Nothing changed job-wise, but there were a couple of perspective shifts this week, including one that was quite unexpected, that helped to improve my mood.
The first was coming to an agreement with my husband about how much detail he’d go into about the play-by-play of his job search. We decided that he would share with me the facts (company name, location, dates of any interviews), but he would limit his speculation to the nature of the job and the company itself.
So he could say, “This job sounds like it’s mostly benchwork and there are no direct reports. I wonder if I would be happy in a job like that?” But he couldn’t say, “I wonder what it would be like to bike commute in the winter in New Jersey? I wonder if there are homes we could afford close to the site of the job in New York? I wonder if we could still get by as a one-car family in Maryland?” Those are the kinds of questions that have me scouring the internet at all hours, getting anxious, getting attached, then feeling despair when things don’t pan out.

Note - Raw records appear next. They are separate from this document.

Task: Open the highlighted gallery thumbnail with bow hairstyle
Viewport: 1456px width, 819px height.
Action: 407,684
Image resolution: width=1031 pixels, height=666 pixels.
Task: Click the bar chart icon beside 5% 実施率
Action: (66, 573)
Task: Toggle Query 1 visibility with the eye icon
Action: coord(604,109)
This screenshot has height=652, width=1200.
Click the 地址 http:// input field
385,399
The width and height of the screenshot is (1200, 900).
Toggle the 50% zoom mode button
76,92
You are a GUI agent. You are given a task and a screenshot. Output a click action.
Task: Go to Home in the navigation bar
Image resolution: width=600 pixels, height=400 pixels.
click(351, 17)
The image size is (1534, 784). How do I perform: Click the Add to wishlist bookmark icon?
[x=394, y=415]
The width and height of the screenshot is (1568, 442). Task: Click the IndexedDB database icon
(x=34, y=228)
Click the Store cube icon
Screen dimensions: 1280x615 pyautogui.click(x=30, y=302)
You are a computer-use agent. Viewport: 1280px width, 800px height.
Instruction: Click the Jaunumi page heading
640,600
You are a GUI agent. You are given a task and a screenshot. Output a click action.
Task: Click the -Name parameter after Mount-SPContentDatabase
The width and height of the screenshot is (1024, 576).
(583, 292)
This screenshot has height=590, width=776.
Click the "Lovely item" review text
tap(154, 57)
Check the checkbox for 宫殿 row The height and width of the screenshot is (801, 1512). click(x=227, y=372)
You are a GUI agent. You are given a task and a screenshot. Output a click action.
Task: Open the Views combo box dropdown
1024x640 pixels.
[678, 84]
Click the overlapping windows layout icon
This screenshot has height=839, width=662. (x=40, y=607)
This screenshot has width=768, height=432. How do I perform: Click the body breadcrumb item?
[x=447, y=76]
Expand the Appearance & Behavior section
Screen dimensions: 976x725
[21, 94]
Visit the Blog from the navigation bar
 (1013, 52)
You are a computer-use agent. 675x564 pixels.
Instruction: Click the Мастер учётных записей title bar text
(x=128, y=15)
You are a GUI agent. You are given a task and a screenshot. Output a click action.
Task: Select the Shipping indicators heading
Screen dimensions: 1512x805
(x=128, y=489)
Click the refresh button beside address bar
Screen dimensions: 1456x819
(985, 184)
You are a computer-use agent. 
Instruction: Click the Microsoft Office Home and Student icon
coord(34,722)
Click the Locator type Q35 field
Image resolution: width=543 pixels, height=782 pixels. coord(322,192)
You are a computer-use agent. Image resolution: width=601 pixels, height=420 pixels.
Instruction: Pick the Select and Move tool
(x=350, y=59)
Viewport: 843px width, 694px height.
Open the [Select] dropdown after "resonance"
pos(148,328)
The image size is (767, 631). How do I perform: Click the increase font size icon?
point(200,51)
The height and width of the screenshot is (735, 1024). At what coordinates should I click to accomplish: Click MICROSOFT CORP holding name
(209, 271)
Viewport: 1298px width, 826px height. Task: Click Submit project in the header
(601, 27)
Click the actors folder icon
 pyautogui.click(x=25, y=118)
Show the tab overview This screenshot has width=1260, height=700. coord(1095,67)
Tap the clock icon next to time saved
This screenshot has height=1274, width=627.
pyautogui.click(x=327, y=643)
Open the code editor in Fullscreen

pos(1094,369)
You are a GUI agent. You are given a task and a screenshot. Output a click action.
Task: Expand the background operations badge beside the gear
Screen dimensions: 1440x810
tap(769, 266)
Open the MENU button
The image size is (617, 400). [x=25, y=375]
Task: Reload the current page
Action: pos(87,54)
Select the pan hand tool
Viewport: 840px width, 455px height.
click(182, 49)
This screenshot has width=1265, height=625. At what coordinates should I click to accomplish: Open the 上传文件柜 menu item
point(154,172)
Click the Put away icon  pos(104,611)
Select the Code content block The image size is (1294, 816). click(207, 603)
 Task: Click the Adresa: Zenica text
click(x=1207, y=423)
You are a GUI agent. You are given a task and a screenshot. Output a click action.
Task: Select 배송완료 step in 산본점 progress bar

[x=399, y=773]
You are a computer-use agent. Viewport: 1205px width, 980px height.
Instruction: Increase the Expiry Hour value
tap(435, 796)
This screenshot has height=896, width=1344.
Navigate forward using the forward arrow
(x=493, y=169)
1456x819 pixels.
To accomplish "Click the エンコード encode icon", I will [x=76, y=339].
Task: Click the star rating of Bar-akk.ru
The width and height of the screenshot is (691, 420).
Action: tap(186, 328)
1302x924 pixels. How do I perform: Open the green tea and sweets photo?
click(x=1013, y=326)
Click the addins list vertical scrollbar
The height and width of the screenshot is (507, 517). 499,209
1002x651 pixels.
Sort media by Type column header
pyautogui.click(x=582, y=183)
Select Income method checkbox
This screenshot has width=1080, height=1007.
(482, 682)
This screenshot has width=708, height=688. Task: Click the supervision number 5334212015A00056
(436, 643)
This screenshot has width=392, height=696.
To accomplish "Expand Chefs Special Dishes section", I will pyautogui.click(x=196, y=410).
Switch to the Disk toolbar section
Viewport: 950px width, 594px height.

Together, we’ve decided that I can support him by helping him talk through pros and cons of various jobs and companies and by proofing changes to his cover letter and CV, but we’re going to leave the talk about the location of the companies to a minimum until it comes to a point that we need to discuss it. So far, so good. That kind of frantic fact-finding is pretty addictive to me, though. I have a feeling it’s going to take some strong resolve to keep from looking at home listings.
The unexpected thing was more closely related to the Friendship focus of this month. I blogged yesterday about how my friend Jenny had posted quotes from notes I’d written to her in middle school. I felt more than a little agitated at the thought that my 13-year-old self was still alive and well and set loose on the internet. But as I thought about it more, I realized how valuable this turn of events was for me.
I’ve been avoiding all thoughts of middle school ever since we moved away at the end of eighth grade. I had filed the three years between 6th and 8th grade that we spent in Ohio in a folder marked, “Nothing Good Can Come of Looking in Here,” and left it at that. When thoughts would percolate up about that time, I would shove them back down saying to myself, “It was an awful time and now it’s over. End of story.”
When Jenny posted the excerpts from my notes, I had some fancy reconciling to do. I knew that she hadn’t posted them maliciously. In fact, she’d done it to be nice to me. This kind of friendship didn’t mesh well with my dismissing the entire experience as awful.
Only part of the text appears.